In response, Hervey Bay mother Vicki McMurtrie said her children would learn more by being at the event than in school.
"The science is being ignored by the people who are in power. I don't want to perpetuate that system," she said.
"My children are six and one. They aren't going to have a political voice for 17 years and by that time it's too late.
"I think the parents need to speak on behalf of them and encourage those who are old enough to speak.
"The objective is to ensure our kids can live the life they want and not inherit the disaster that is impending.
"I say trust the children. They learn by example, they learn to look after the world from their parents then they will also do that but if they learn to not give a hoot then that is what they learn."

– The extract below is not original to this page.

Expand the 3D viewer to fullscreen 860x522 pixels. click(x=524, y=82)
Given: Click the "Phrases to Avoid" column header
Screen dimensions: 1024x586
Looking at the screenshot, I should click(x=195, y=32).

Speaking to the Chronicle yesterday, Hinkler MP Keith Pitt said children should be in school and "take those opportunities to learn and not be idealists".
"Schools are there to teach our kids how to think and not what to think," Mr Pitt said.
"A strike is when someone takes away their paid labour. This is not happening here.
"This is being driven by a group of idealists in the Greens.
"I'm very happy to meet with anyone concerned about these issues, as I have done over the last six years, but kids who are school-aged should be in school during school hours."
Along similar lines, Wide Bay MP Llew O'Brien said he respected the student's passion but said he didn't believe "the place and time for political protesting" was in school hours.
"I believe they should be at school learning what school teaches, which are the skills that will set them up for life," Mr O'Brien said.